Tuesday, February 14, 2012

Jobs Report Based on False Numbers : Who Knew?

The unemployment rate from the Obama administration goes down no matter what the actual rate is. As the number of workers leaves the work force to say home, the administration figures the unemployment rate against the new total still looking for jobs which gives a better and better looking figure.

To Obama, and the news media, it's all about managing the information and hoping that more and more people will believe what they read or hear from our local and national news out lets, which by the way are controlled by the Obama administration, that is, the Democrat National Committee.

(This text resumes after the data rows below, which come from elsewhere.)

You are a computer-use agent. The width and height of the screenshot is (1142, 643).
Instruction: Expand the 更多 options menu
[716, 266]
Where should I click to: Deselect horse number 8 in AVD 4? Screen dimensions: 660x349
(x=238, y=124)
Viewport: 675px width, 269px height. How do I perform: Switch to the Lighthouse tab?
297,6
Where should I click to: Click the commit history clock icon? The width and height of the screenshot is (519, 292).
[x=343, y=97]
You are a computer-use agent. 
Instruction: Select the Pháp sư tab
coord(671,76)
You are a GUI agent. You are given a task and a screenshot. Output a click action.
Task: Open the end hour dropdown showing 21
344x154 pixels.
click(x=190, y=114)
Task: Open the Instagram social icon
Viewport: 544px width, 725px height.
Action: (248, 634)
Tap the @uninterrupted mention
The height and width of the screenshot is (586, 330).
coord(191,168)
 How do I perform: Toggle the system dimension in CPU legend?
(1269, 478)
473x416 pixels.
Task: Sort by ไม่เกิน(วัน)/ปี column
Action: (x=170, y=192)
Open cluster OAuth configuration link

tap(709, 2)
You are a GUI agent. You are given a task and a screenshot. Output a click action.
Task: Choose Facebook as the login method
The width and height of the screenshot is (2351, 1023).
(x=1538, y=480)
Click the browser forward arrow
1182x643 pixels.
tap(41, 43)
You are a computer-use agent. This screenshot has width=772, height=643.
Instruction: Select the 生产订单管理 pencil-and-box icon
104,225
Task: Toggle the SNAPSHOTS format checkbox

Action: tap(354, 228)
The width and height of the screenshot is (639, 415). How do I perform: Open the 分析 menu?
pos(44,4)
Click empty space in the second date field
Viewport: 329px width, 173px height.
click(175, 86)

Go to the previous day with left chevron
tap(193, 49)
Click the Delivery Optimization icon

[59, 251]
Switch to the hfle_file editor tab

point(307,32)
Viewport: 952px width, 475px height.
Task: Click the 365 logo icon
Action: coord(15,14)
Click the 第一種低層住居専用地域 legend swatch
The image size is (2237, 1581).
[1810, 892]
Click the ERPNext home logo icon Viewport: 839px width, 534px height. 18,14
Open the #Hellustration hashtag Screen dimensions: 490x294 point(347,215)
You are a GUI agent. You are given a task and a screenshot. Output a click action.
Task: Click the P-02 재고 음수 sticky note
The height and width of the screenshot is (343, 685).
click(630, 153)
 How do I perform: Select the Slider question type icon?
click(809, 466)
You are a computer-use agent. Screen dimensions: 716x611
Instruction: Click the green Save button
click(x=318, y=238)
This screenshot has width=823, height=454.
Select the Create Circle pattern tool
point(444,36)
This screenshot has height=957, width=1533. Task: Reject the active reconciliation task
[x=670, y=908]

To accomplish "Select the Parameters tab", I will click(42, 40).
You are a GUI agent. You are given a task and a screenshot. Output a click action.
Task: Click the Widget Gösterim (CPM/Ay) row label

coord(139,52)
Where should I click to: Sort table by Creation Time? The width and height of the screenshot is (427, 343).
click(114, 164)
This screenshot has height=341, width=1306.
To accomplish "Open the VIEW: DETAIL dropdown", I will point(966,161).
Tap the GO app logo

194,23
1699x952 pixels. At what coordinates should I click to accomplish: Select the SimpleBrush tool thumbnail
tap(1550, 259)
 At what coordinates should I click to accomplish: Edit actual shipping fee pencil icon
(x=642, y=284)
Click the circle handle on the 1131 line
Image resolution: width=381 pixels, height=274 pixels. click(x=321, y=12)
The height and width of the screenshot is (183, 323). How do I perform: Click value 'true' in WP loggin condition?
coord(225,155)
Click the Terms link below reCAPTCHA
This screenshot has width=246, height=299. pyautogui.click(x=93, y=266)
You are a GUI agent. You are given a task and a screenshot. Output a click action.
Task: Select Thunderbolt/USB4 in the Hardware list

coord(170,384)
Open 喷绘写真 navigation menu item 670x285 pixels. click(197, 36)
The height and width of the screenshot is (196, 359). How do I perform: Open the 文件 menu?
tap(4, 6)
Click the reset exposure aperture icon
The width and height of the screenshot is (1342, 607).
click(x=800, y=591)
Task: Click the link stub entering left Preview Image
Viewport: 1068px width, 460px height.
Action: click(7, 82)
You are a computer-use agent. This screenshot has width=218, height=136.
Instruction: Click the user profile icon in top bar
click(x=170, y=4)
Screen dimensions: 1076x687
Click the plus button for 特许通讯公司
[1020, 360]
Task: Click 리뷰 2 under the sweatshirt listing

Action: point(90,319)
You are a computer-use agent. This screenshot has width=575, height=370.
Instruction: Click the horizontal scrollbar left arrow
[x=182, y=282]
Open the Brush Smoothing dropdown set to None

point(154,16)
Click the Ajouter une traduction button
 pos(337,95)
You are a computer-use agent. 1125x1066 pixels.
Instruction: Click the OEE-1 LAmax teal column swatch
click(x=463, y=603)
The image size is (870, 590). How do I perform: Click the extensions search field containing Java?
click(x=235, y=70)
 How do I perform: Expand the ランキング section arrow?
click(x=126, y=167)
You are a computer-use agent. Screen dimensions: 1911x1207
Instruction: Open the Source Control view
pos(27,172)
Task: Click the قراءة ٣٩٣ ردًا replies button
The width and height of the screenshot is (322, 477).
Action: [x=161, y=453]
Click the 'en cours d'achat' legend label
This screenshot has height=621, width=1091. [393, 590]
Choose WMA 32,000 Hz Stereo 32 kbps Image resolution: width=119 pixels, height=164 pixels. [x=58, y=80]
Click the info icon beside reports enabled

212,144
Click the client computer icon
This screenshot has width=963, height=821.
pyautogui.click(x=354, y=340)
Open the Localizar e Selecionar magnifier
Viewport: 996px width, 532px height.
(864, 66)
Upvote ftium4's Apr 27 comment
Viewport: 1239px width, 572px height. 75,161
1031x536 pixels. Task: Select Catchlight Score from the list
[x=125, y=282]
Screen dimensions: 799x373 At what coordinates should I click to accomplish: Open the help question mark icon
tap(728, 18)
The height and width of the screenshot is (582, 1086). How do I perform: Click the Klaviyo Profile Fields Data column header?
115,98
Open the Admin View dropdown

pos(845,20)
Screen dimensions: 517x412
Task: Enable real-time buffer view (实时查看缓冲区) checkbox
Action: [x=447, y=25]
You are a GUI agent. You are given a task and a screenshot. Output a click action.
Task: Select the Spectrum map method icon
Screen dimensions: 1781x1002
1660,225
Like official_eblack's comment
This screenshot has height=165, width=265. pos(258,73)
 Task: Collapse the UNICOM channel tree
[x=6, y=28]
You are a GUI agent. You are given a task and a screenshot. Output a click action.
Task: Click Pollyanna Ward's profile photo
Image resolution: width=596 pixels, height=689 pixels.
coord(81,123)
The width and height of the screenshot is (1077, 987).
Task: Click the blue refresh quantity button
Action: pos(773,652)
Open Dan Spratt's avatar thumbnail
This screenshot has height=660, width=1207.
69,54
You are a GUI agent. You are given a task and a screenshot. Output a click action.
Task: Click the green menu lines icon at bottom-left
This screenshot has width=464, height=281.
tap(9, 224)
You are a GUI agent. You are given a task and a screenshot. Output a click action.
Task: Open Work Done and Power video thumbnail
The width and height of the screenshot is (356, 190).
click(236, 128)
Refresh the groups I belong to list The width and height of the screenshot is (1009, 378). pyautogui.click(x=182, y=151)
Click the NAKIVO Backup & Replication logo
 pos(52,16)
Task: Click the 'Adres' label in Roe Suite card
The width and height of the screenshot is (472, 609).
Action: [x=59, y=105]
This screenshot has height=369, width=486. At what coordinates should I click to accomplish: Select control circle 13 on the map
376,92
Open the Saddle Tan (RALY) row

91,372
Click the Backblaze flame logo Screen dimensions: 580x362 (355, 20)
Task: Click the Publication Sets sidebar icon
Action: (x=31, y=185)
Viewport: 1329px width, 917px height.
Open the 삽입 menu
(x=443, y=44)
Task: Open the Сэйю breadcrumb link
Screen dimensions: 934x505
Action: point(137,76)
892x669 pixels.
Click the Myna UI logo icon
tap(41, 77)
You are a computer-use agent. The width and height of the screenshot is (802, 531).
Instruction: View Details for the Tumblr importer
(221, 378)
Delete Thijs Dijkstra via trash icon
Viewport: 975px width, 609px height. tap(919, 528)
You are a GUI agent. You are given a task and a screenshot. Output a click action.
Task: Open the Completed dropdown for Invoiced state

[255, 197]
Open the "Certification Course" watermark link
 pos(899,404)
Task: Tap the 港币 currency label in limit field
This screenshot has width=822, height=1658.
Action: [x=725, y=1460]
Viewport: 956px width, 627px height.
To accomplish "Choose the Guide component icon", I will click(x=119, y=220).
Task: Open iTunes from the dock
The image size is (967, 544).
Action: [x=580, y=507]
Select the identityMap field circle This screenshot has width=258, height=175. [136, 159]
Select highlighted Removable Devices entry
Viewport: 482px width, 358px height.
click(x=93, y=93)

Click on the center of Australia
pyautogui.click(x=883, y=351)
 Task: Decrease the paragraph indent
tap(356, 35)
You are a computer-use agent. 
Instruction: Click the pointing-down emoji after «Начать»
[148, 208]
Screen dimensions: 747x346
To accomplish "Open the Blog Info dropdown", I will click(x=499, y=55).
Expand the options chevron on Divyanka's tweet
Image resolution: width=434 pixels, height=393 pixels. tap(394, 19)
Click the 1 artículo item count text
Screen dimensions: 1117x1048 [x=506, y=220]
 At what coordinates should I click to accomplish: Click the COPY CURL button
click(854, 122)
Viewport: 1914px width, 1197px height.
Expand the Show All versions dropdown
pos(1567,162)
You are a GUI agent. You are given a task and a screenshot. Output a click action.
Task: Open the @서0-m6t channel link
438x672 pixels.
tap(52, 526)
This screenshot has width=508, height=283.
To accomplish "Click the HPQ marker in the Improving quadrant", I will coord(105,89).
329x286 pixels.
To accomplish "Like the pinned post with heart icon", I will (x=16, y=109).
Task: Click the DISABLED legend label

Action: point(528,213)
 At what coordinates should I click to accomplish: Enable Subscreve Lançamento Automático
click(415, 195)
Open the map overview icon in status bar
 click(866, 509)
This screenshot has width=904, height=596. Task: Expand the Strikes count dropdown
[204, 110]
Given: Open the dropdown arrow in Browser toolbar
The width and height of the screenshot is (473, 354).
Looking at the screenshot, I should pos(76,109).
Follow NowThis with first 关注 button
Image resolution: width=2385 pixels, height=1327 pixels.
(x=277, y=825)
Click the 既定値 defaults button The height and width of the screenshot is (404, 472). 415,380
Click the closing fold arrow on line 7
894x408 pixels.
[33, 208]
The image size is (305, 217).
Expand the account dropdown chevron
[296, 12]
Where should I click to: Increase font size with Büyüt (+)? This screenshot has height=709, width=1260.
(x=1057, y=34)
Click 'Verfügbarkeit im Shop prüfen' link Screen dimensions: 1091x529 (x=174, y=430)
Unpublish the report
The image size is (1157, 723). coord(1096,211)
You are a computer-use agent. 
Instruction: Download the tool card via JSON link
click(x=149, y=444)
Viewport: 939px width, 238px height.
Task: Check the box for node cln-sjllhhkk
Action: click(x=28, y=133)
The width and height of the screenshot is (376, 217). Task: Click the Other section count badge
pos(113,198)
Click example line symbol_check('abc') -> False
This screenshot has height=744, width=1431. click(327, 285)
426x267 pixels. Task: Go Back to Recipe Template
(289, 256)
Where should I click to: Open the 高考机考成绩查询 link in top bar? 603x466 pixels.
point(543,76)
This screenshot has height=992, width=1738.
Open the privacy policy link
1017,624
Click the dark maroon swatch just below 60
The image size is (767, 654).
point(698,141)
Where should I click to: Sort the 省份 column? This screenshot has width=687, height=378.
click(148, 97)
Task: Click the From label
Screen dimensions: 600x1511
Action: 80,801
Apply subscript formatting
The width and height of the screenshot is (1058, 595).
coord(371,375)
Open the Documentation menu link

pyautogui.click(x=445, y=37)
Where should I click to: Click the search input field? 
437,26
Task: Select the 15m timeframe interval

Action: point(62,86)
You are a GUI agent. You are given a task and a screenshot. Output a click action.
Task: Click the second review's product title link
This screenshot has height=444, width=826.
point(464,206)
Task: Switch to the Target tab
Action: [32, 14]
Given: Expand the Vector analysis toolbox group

The Bad News Behind the January Jobs Report
Source: John Lott, "The Bad News Behind the January Jobs Report," Fox News, February 3, 2012.

The official unemployment rate remains high at 8.3 percent -- still a half a percentage point higher than when President Obama took office. But that still might be looking at the bright side. If we include those who have given up looking for work and those who could only find part time work, the unemployment rate stands at almost an entire percentage point higher than when Obama entered office, says economist John Lott.

In January 2009, 11.6 million Americans were out of work and 23 percent of them had been unemployed for more than six months. Today there are 12.8 million unemployed and 43 percent have been out of a job for more than six months. The average length of unemployment has increased dramatically since even the recovery started.

Back in June 2009, "only" 29 percent of the unemployed had been unemployed longer than six months.

The number of unemployed Americans last month fell by 339,000, the fifth largest drop since January 2009. But there was an even much more shockingly large number -- almost 1.2 million additional Americans were classified in January as not being in the labor force.

This last number not only means that the official unemployment number is misleading, but it will also likely determine where the unemployment rate ultimately goes. Indeed, the Congressional Budget Office (CBO) recently predicted that the unemployment rate will be at 8.9 percent during the last quarter of 2012 and rise to 9.2 percent for the last quarter of 2013.

The CBO was so concerned about these people leaving the labor force that they warned that the current unemployment rate that reporters so breathlessly await at the beginning of each month is quite misleading.

At the end of last year, the CBO cautioned that the official unemployment rate was about 1.25 percentage points lower than the real rate. In January, that gap was about 1.6 percentage points.